Since macrophages generated under NormGlu and HighGlu conditions responded differently to LPS + IFNγ and IL-4 stimulations, we investigated whether they expressed different levels of relevant receptors. Short-term HighGlu only increased Toll-like receptor 4 (TLR-4) expression in BMDMs (Fig. 3c), whereas long-term HighGlu significantly increased the expression of TLR-4, interferon gamma receptor 1 (IFNγR1) and interferon gamma receptor 2 (IFNγR2) (Fig. 3d). Interestingly, the expression levels of interleukin 4 receptor, alpha (IL4ra) remained unchanged in both short-term and long-term HighGlu treated macrophages (Fig. 3c-d).
The effect of long-term high glucose on BMDM phagocytosis and bactericidal function
The evident difference between short-term and long-term HighGlu on macrophage response to cytokine stimulation prompted us to further investigate other macrophage functions such as phagocytosis. Using the pHrodo S. aureus bioparticles phagocytosis assay, we did not observe any difference between macrophages treated with or without short-term HighGlu (Additional file 1: Figure S1). However, in macrophages generated under HighGlu significantly reduced phagocytosis was observed after 1.5 h and 2 h of bioparticle incubation compared with BMDMs in NormGlu and Mannitol conditions (Fig. 4a). Long-term Mannitol treatment did not affect macrophage phagocytosis (Fig. 4a).
To further confirm the effect of long-term HighGlu on macrophage phagocytic function, we harvested elicited peritoneal macrophages from STZ-induced diabetic mice, ex-diabetic mice and healthy controls and performed the same phagocytosis assay. Peritoneal macrophages from diabetic mice showed significantly reduced phagocytic capacity when compared to age-matched healthy control mice (Fig. 4b). Interestingly, peritoneal macrophages from ex-diabetic mice had normal levels of phagocytosis, suggesting that hyperglycaemia-induced phagocytosis impairment is reversible.
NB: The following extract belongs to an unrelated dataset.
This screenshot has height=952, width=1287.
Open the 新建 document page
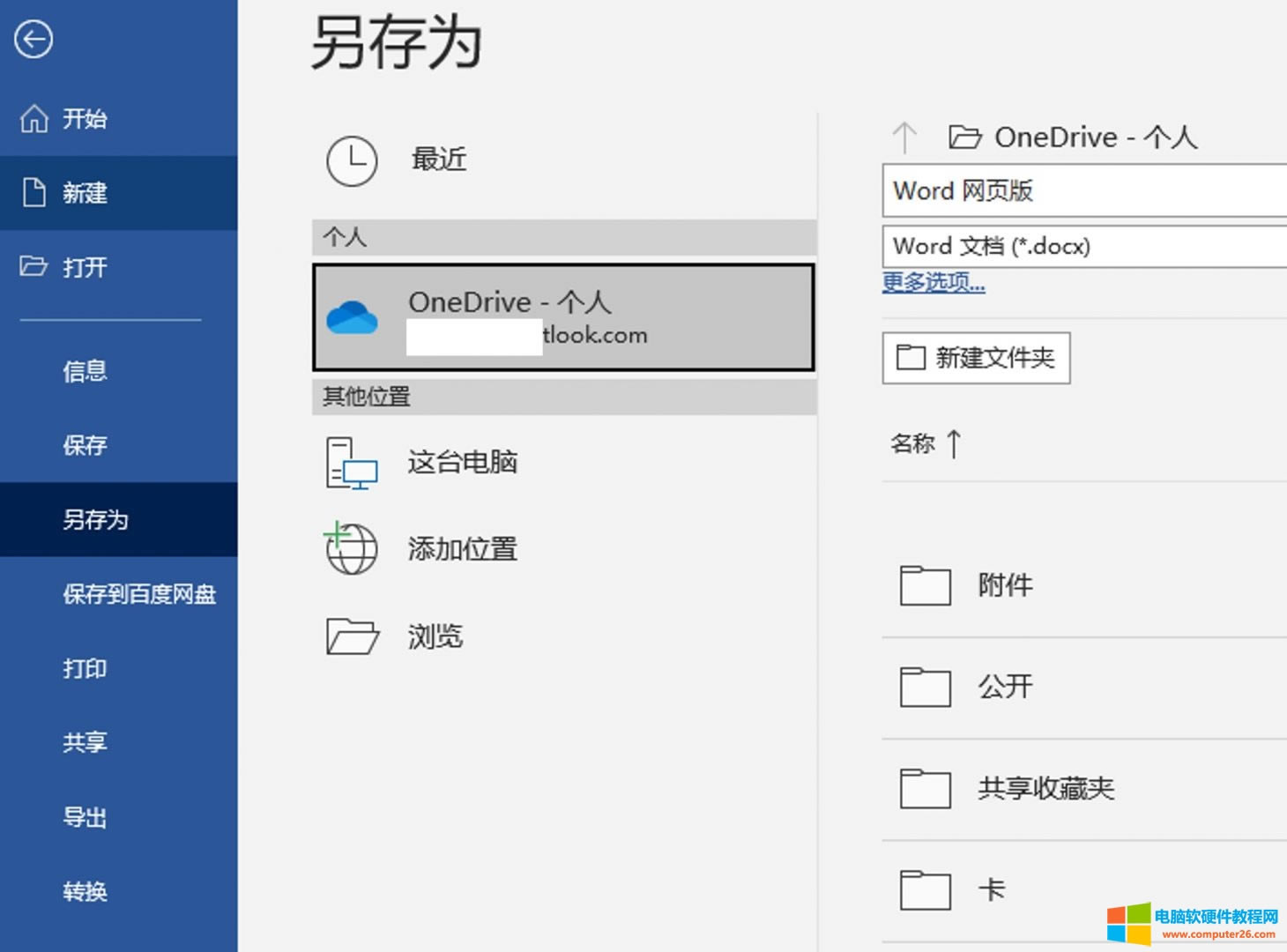coord(84,193)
The pHrodo S. aureus bioparticles assay not only detects the uptake of bacterial particles, but also measures the formation of phagolysosomes, a pivotal action by macrophage to kill bacteria. The bactericidal function of macrophages was further assessed by challenging macrophages with live pathogenic bacteria. After 1 h incubation of P. aeruginosa PAO1 with BMDMs, extracellular as well as intracellular bacteria were quantified. Extracellular bacterial colonies were comparable between the different groups (Fig. 4c), suggesting that the same number of bacteria were taken up by the different macrophages. Interestingly, the colonies of intracellular surviving bacteria in macrophages generated under long-term HighGlu conditions were significantly higher than those in macrophages generated under NormGlu and Mannitol conditions (Fig. 4c). The results suggest that long-term HighGlu impairs bactericidal ability of macrophages.
To understand if the reduced phagocytosis in BMDMs generated under HighGlu conditions seen at 1.5 h and 2 h (Fig. 4a) is related to altered scavenger receptor expression, the expression of cell surface receptors CD16/32, CD36 and CD206 in different types of BMDMs was examined by flow cytometry. Our results show that the expression levels of CD16/CD32 were comparable (Fig. 4d). However, the expression of CD36 and CD206 was significantly lower in BMDMs cultured under HighGlu conditions compared to those cultured under NormGlu or Mannitol conditions (Fig. 4d).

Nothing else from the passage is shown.